Sharing Scenarios
We can get even more complicated. Maybe the general and two colonels can launch the missile, but if the general is indisposed, it takes five colonels all together. Embed the message in a polynomial of degree four. Then, give each colonel an evaluation, and give the general three different evaluations. Put the general together with any two colonels, and they can solve for the five unknowns. Five colonels could also solve the polynomial. But a general and one colonel only have four equations. They can't reconstruct the message and neither can four colonels.
In fact, any sharing scenario you can imagine can be modeled using variations on this scheme. A message can be divided up among two delegations, so you need two people from the seven in Delegation A and three people from the 12 in Delegation B. Make a polynomial of degree four that's the product of a linear and quadratic polynomial. Give everyone from Delegation A an evaluation of the linear polynomial, and give everyone from Delegation B an evaluation of the quadratic polynomial. Grind through the math yourself; it will work.
As an enhancement to the scheme, instead of making the message the constant term of the polynomial, split it into pieces and make the secret the XOR of all the coefficients of the polynomial. Or make different coefficients different messages.

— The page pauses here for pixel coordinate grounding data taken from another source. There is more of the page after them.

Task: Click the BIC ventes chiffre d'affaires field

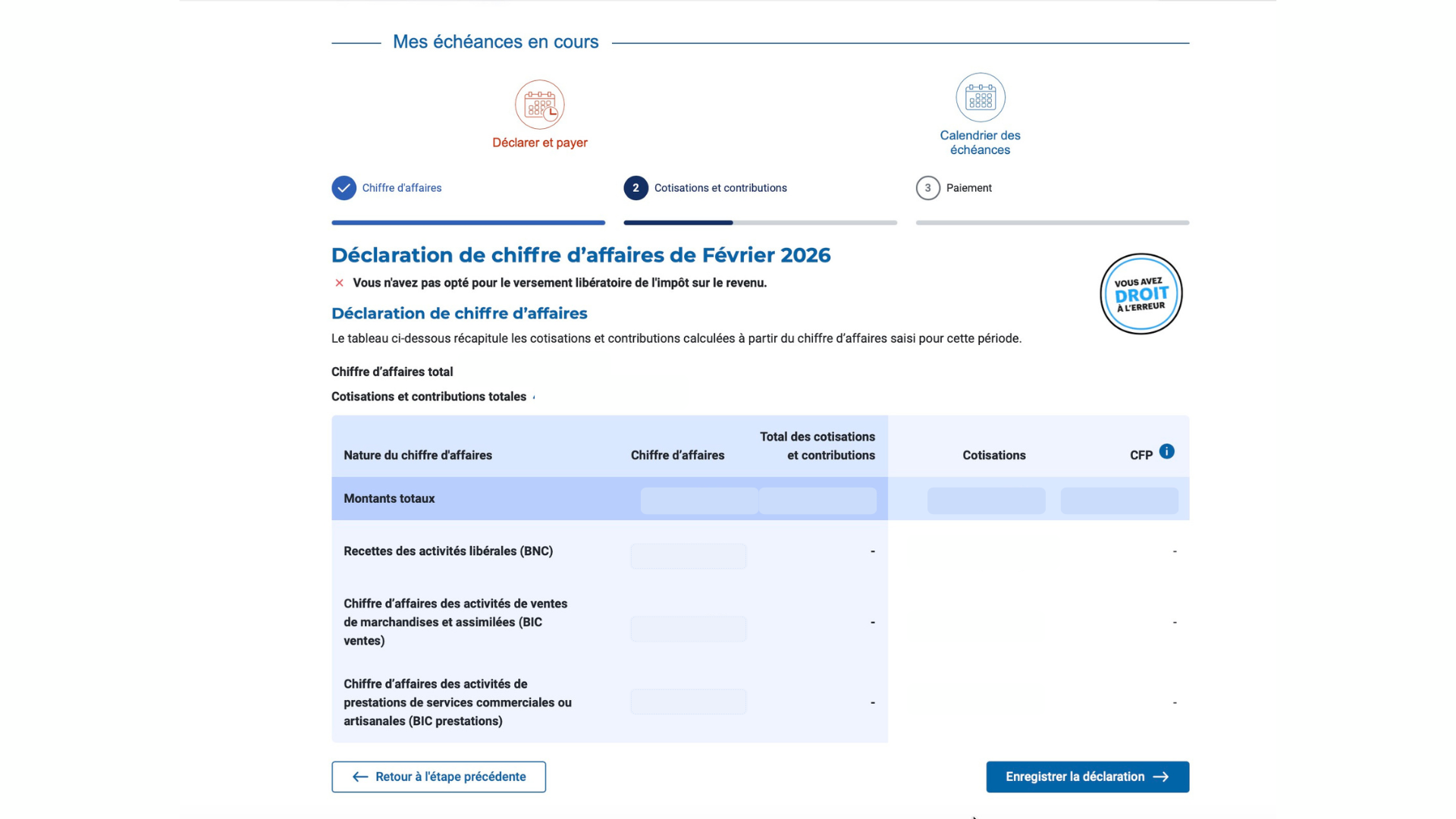Action: (x=687, y=628)
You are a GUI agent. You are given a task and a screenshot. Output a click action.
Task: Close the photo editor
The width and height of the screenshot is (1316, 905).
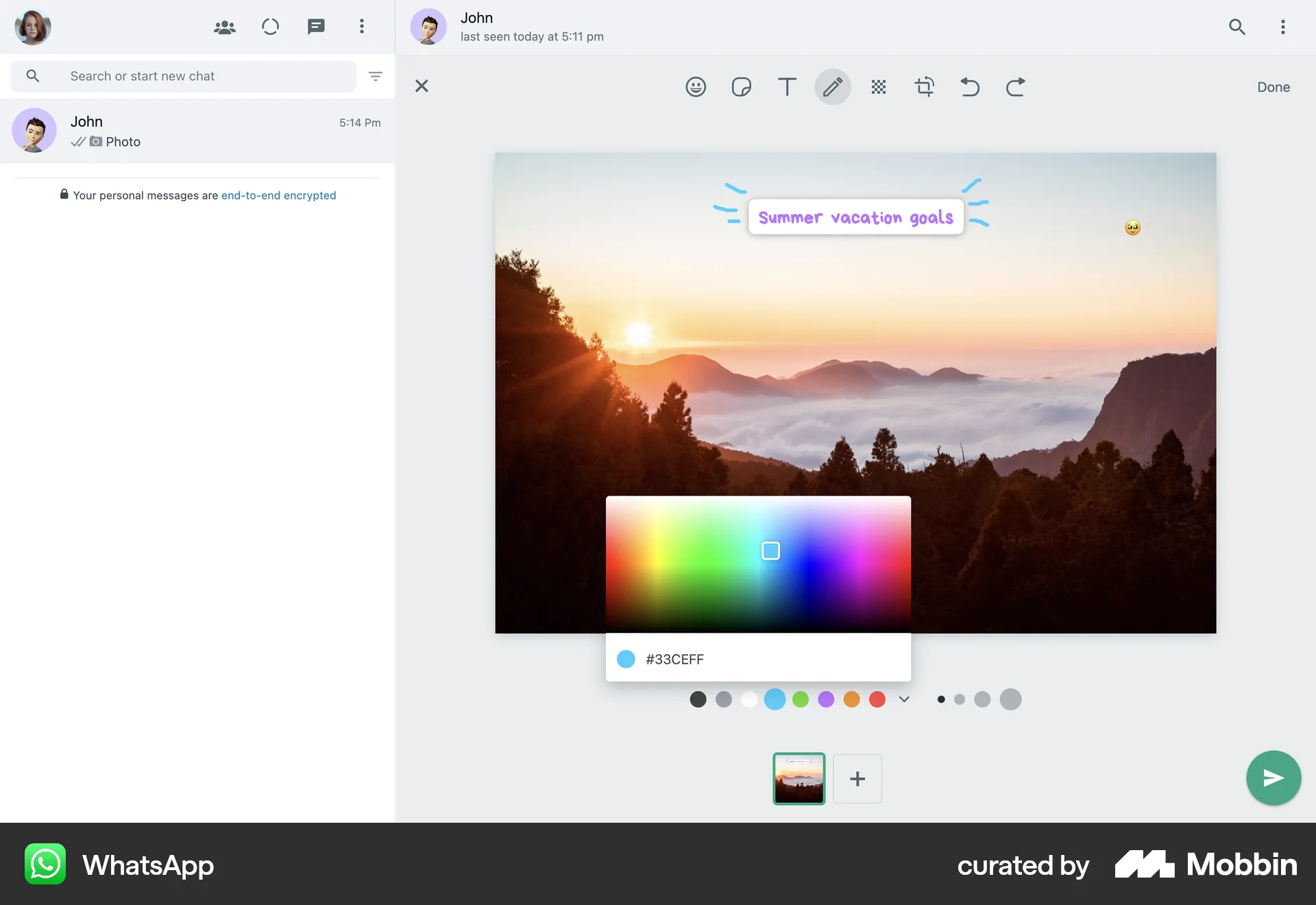422,86
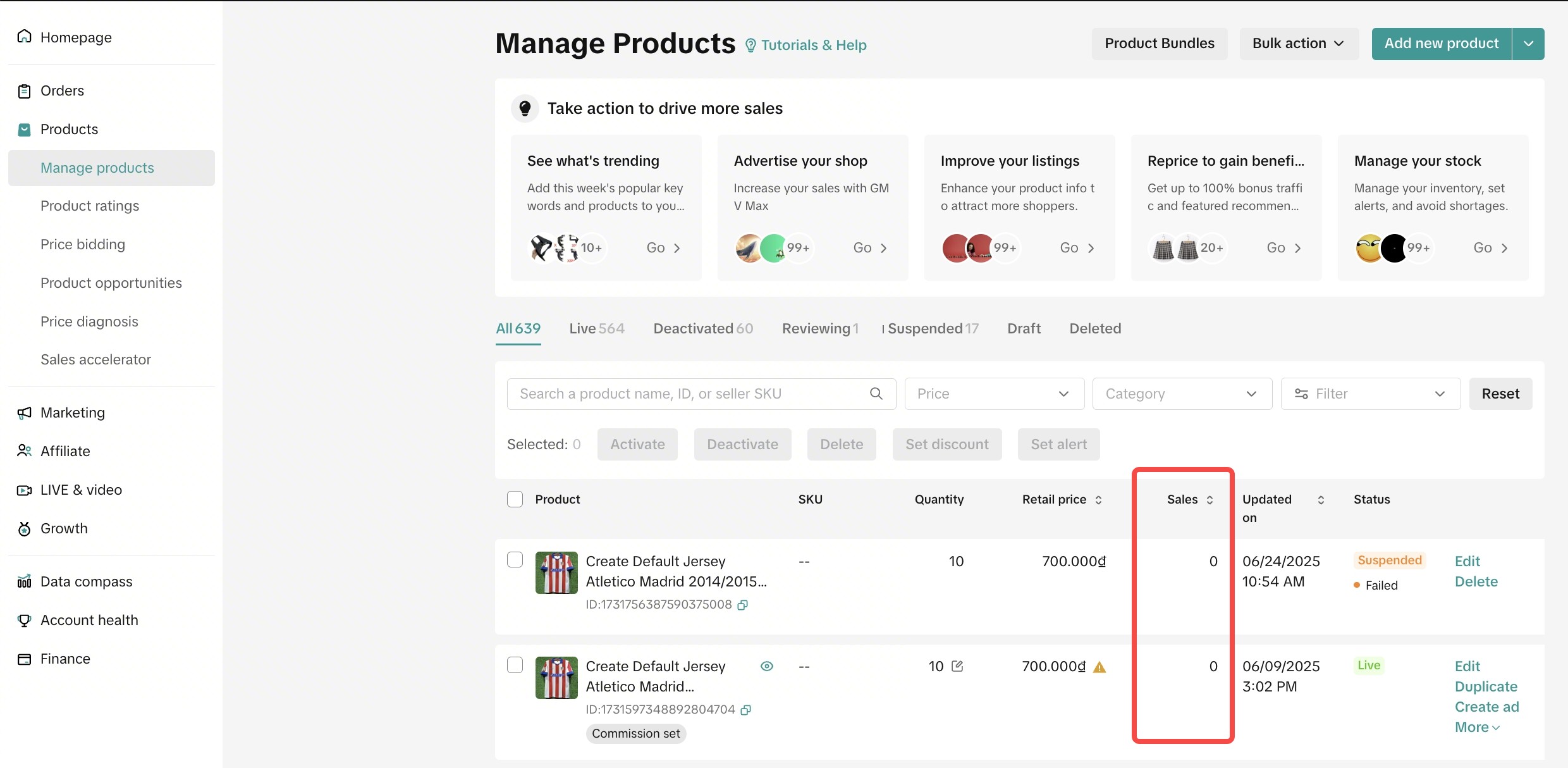The width and height of the screenshot is (1568, 768).
Task: Expand the Category dropdown
Action: coord(1182,393)
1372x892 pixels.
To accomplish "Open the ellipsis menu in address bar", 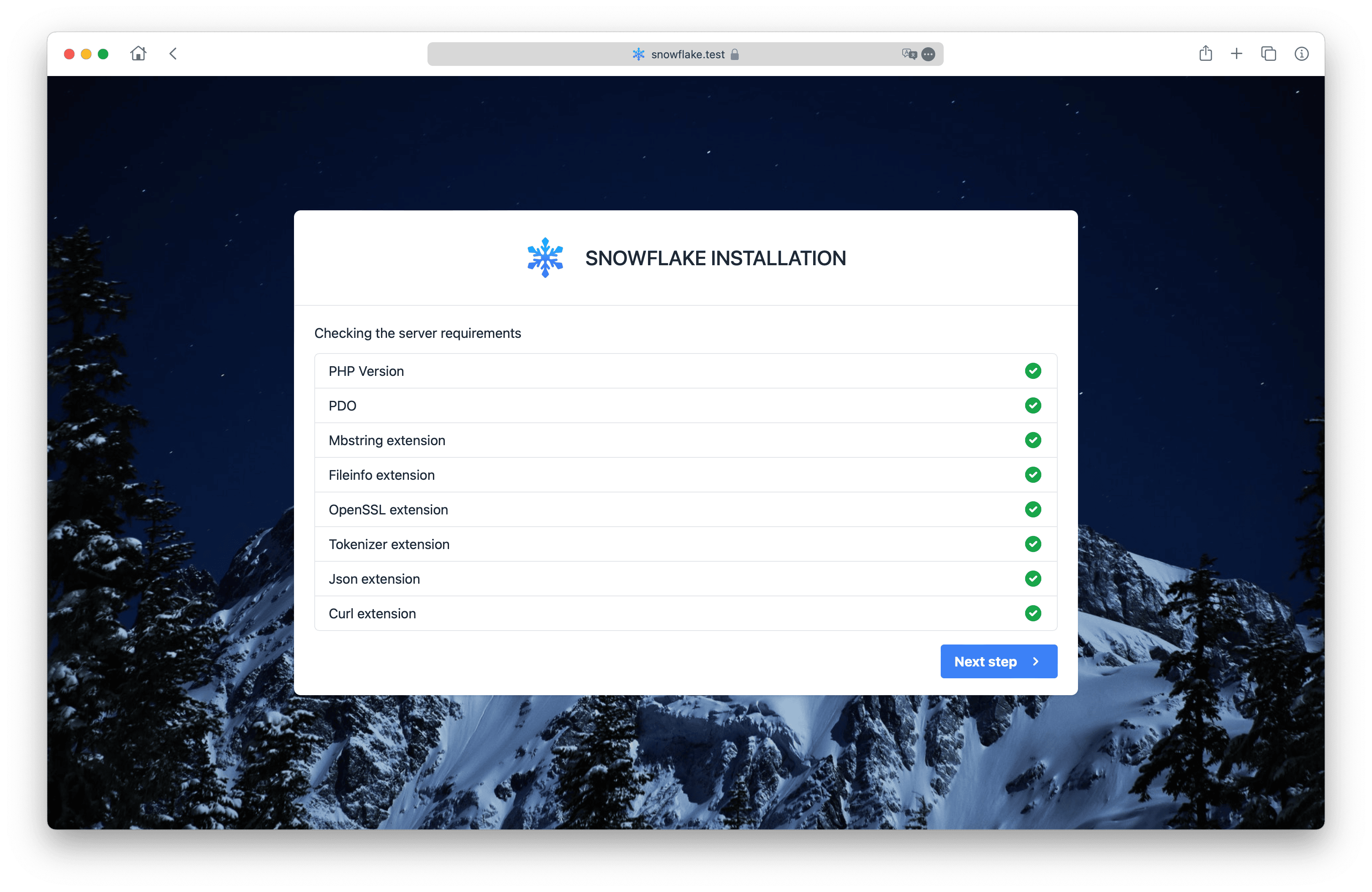I will (928, 54).
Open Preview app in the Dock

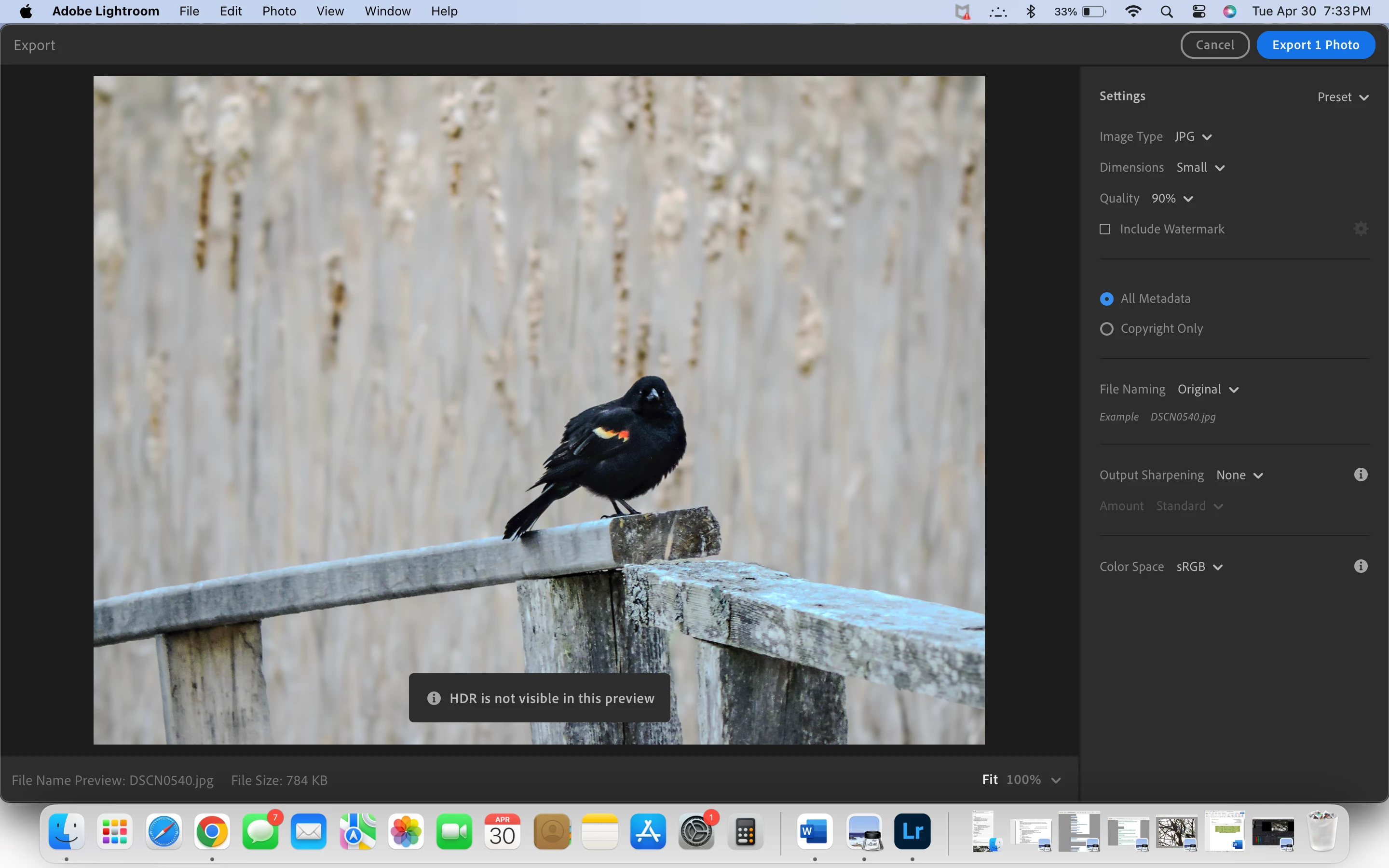[864, 832]
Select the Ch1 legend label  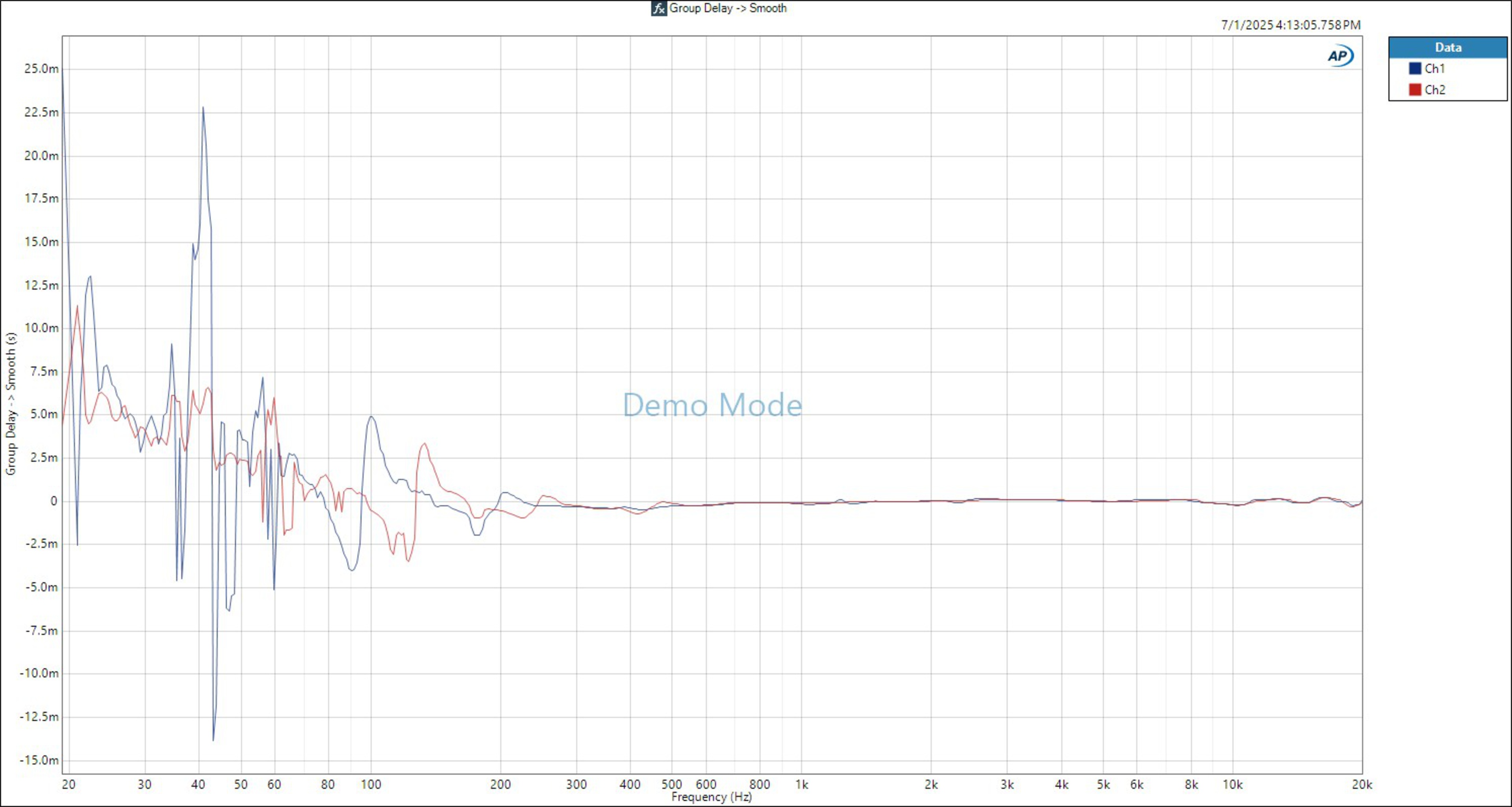coord(1434,68)
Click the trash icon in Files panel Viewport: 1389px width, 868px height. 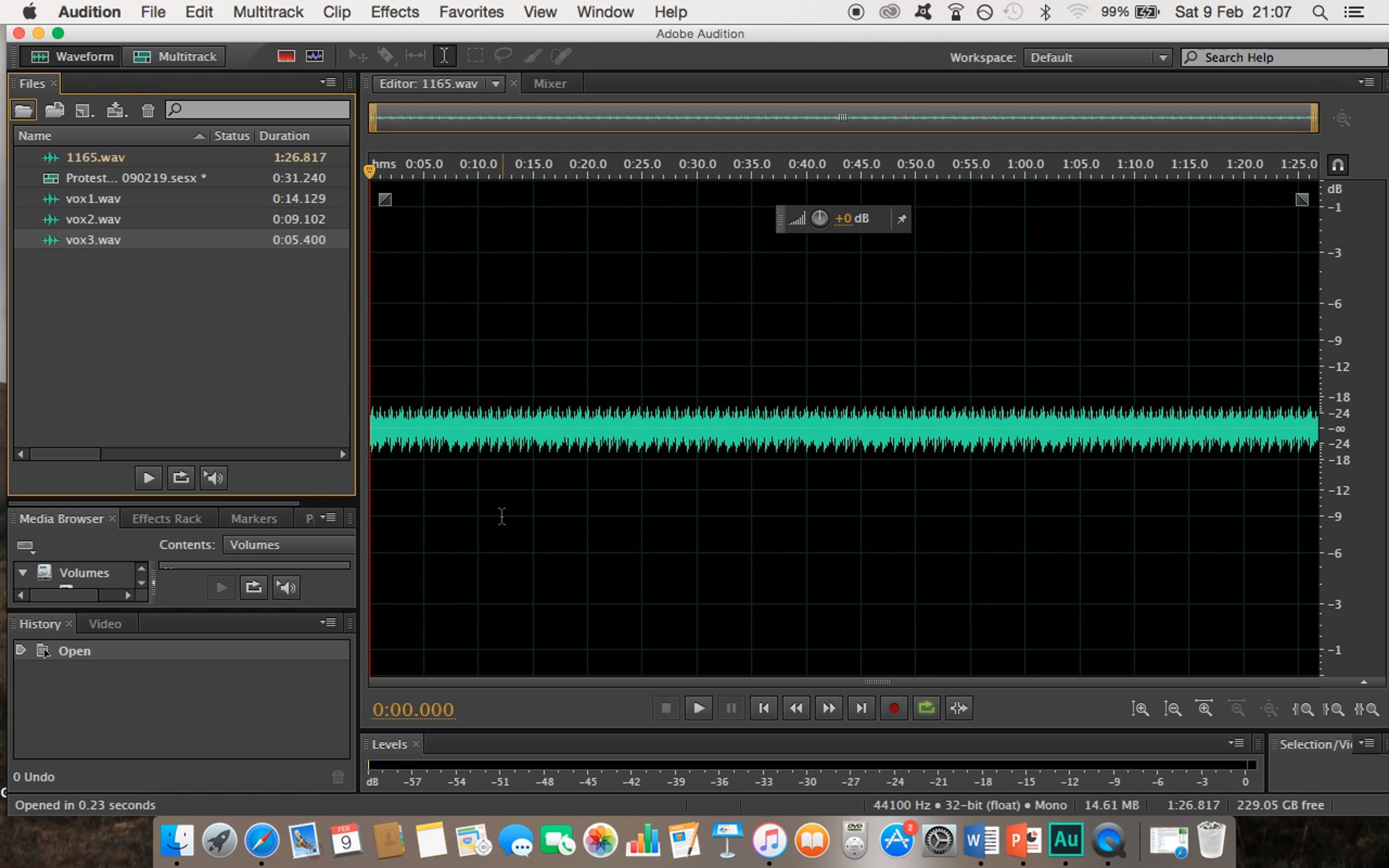(x=148, y=110)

The important thing to remember with all of these schemes is that the random numbers have to be generated properly. When inventing a random polynomial, all the coefficients have to be random. If they are not, then the scheme is only as good as the random number generator that generated them. If your random number generator is good, you can divide messages up however you like without any fear of anyone stealing the recipe for your new and improve TasteLess burger sauce.
Bibliography
Shamir, A. How to Share a Secret.
Simmons, G.J., How to (Really) Share a Secret.